The number of people having insurance of some form seems likely to drop. The states are strapped and won’t be able to sustain Medicaid or CHIP expansions. Employment-based insurance probably will continue to decline for cost reasons, although as the economy improves, some employers may need to offer health plans to attract workers. Individual insurance will be unaffordable or unavailable for many. No insurance has a clear effect on access to care and free or low-cost health centers will face more demand. Quality initiatives, however, will proceed and quality seems set to continue its improvement, both in hospital and outpatient settings. Quality reporting programs and pay-for-performance will be drivers of this improvement.
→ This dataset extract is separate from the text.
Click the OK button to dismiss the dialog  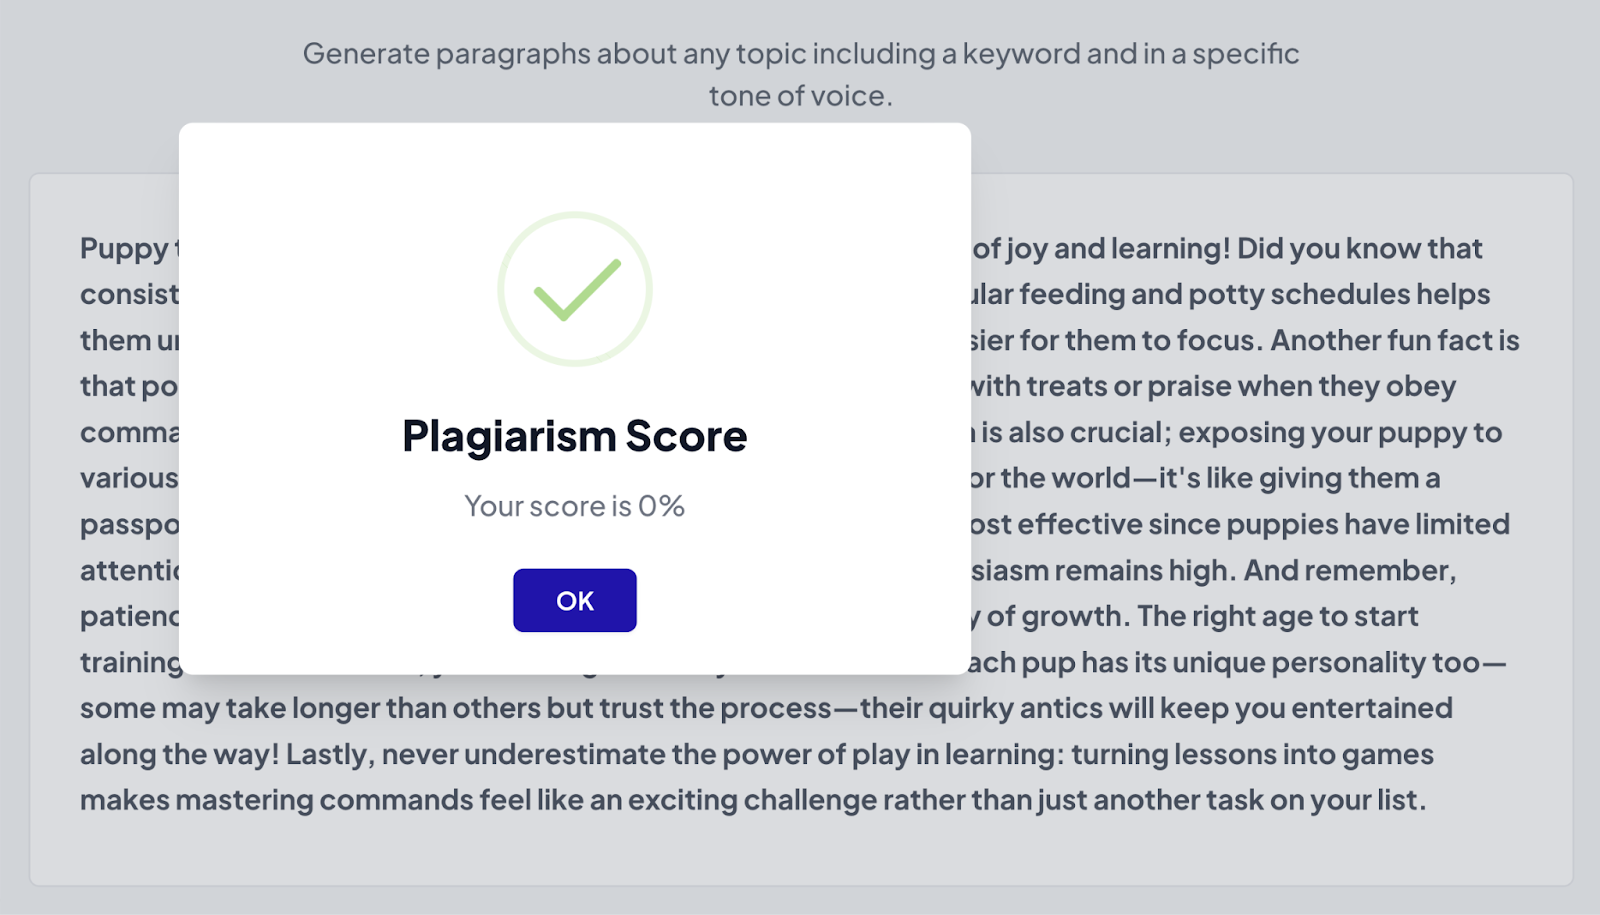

Hospitals may continue to expand their overall capabilities by employing physicians and adding other services. They are increasingly becoming one-stop shops, partly to facilitate the anticipated introduction of global payments and medical homes. Physicians will continue to be willing to aggregate among themselves and with hospitals, largely to mitigate reimbursement pressures and also to aid in meeting HIT requirements. Product companies–drug, medical device and equipment–will face ongoing reimbursement pressures and higher new product costs from regulatory delays and demands for more cost and effectiveness data.
So generally, in our view, the world won’t look a lot different that it currently does and the big three problems–cost, quality and access–will continue to be attacked in a piecemeal, sometimes successful, sometimes not, manner. The greatest unknown in a particular geography may be what the states do in lieu of federal reform.